1. 審査票を開いた
決済サービスを導入しようとしたとき、セキュリティガバナンスのアセスメントが求められた。企業がオンライン決済を扱うにあたって、どのようなセキュリティ体制を持っているかを確認するためのものだ。
大企業であれば、専任のセキュリティチームが数週間かけて回答するような内容が並ぶ。質問票を開いて、身構えた。
だが、答えはほぼすべて同じだった。
2. 聞かれたこと、答えたこと
アセスメントが確認してくるのは、おおよそこのような内容だ。
2段階認証を設けているか
ペネトレーションテストを定期的に実施しているか
脆弱性モニタリングを行っているか
センシティブなデータを公開されている場所に置いていないか
アクセス権限の管理はどうなっているか
答えはすべて「GitHubです」だった。
2段階認証はGitHubのデフォルト設定で有効にしている。ペネトレーションテストはGitHub自身が世界規模で継続的に実施している。脆弱性モニタリングはDependabotが自動で動いている。センシティブなデータはそもそもサーバーに存在しない。アクセス権限はGitHubのリポジトリ設定で管理されている。
3. なぜこうなるのか
このプロダクトのインフラは、GitHubの上にしか存在しない。コードはGitHubに置かれ、配信はGitHub Pagesで行われ、自動処理はGitHub Actionsで動く。顧客の個人情報はサーバーには送られず、各自のデバイスの中にしかない。

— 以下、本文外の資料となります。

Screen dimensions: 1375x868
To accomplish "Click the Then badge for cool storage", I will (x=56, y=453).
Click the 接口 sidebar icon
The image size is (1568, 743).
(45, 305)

つまり、攻撃者が狙うべき「自前のサーバー」が存在しない。漏洩しうる「預かったデータ」がない。侵入されうる「独自のインフラ」がない。
セキュリティリスクの多くは、何かを持つことから生まれる。データを持てばそれを守る必要が生まれる。サーバーを持てばそれを監視する必要が生まれる。持たなければ、守るものが最小になる。
4. 巨人の肩に乗る、という設計
GitHubは世界で1億人以上の開発者が使うプラットフォームだ。そのセキュリティ体制は、個人や小さなチームが自前で構築できるレベルをはるかに超えている。専任のセキュリティエンジニアが常時監視し、定期的に外部機関によるペネトレーションテストを受け、脆弱性が発見されれば即座に対応される。
GitHubの上に乗るということは、その体制をそのまま継承するということだ。ゼロコストで、世界水準のセキュリティガバナンスの傘の下に入る。
これは「巨人の肩に乗る」という古い表現がそのまま当てはまる。自分より大きなものの上に立つことで、自分だけでは届かない高さに立てる。セキュリティにおいては、その高さが審査の通過を意味する。
5. セキュリティは構築するものではなく、選ぶもの
かつてセキュリティは、構築するものだった。自前のサーバーにファイアウォールを設置し、侵入検知システムを導入し、ログを監視し、定期的に外部診断を受ける。それが「セキュリティ体制がある」ということだった。
だが今は違う。信頼できるインフラを選び、その上に乗ることがセキュリティ設計の核心になりつつある。GitHubを選ぶ、Cloudflareを選ぶ、大手クラウドを選ぶ。その選択自体が、セキュリティ体制の構築を意味する。
持たない設計と、巨人に乗る設計。この二つが組み合わさったとき、セキュリティ審査は「インフラは何を使っていますか」という一問に収束する。
6. 小さいことの、もう一つの強さ
大きな組織がセキュリティ審査に時間をかけるのは、それだけ多くのものを持っているからだ。複数のサーバー、複数のデータベース、複数のサービス、複数のチーム。それぞれについて証明しなければならない。
小さく、シンプルに保つことは、機能の制約ではなく、俊敏さの源泉だ。審査が速い、対応が速い、変更が速い。持つものが少なければ、守るものも少ない。守るものが少なければ、動くのが速い。
スタートアップが大企業に勝てる理由の一つは、ここにある。持たないことの身軽さは、スピードになり、コストの低さになり、審査の通過にもなる。
7. 設計思想は、審査票の短さに現れる
今日、FAQの解約手順が三行で済んだ話を書いた。決済の説明文が二十文字で済んだ話もある。そしてセキュリティ審査がほぼ一問で済んだ。
これらはすべて同じ根から生えている。サーバーにデータを持たない、という設計の原則だ。最初の一つの選択が、下流のあらゆる複雑さを消していく。
設計思想の純度は、後から現れる。審査票が短いとき、FAQが短いとき、説明が短いとき——それは設計の核心が一貫していた証拠だ。
セキュリティとは構築するものではなく、選ぶものだ。持たない設計と巨人に乗る設計が組み合わさるとき、審査は「何を使っていますか」の一問に収束する。